A BACTERIAL LUCIFERASE REACTION WITH A NEGATIVE TEMPERATURE-COEFFICIENT ATTRIBUTABLE TO PROTEIN-PROTEIN INTERACTION

A yellow fluorescent protein (YFP) present in a strain of bioluminescent bacteria is shown here not only to modify the color and intensity of the emission, as already known and attributed to the interaction of YFP with a luciferase intermediate, but also remarkably to confer a negative temperature dependence to the in vitro system. The in vitro bioluminescence decay rate is actually independent of temperature in the range 5-25 degrees C, at similar to 1 mu M YFP concentration. Several hypotheses are considered to explain this effect, based either on inactivation of YFP itself at higher temperatures or on its binding equilibrium with the luciferase intermediate. The first hypothesis is favored.

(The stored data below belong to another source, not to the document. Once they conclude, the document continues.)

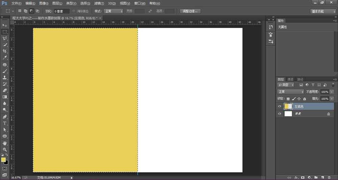Click the yellow foreground color swatch

[x=3, y=160]
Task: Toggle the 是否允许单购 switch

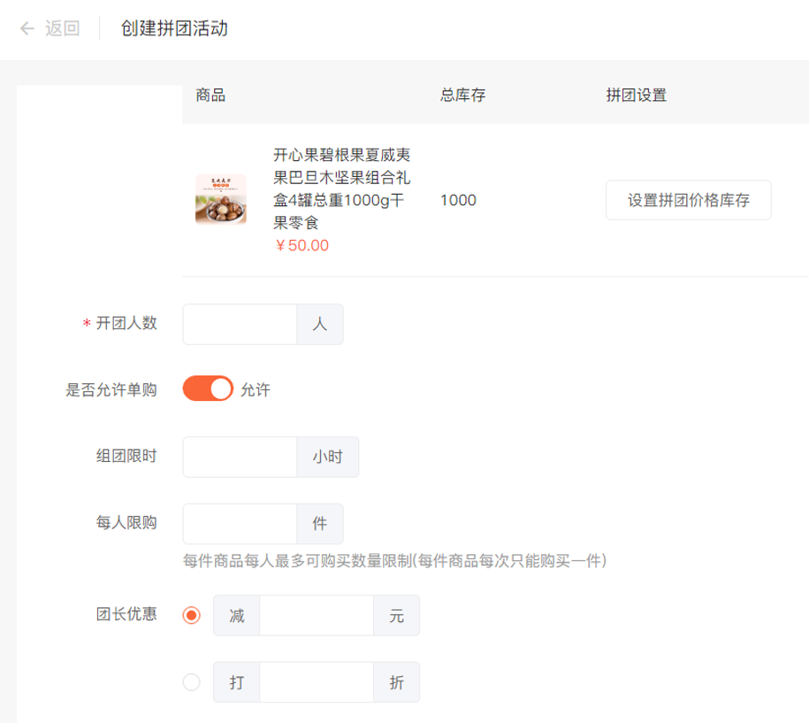Action: point(208,389)
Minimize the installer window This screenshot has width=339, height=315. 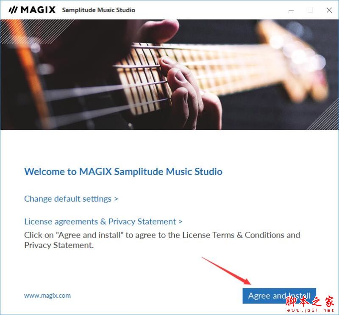coord(291,10)
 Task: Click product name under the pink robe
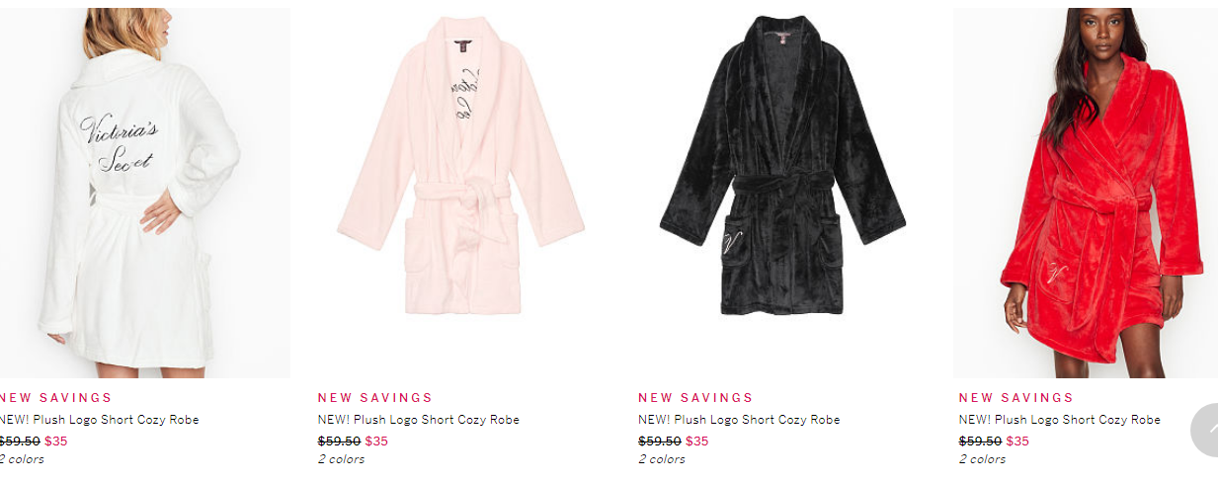[418, 420]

Fluorescence anisotropy measurements show that YFP loses its chromophore at higher temperatures, but this alone cannot account for the negative temperature dependence. Gel chromatography shows the existence of an inactive YFP dimer, and the formation of more dimer at higher temperatures cannot be ruled out but is unlikely in our experimental conditions. Conformational changes may contribute to YFP inactivation. To our knowledge, there is no prior example of an enzymatic reaction in which the rate is slower at higher temperatures, within a physiological range.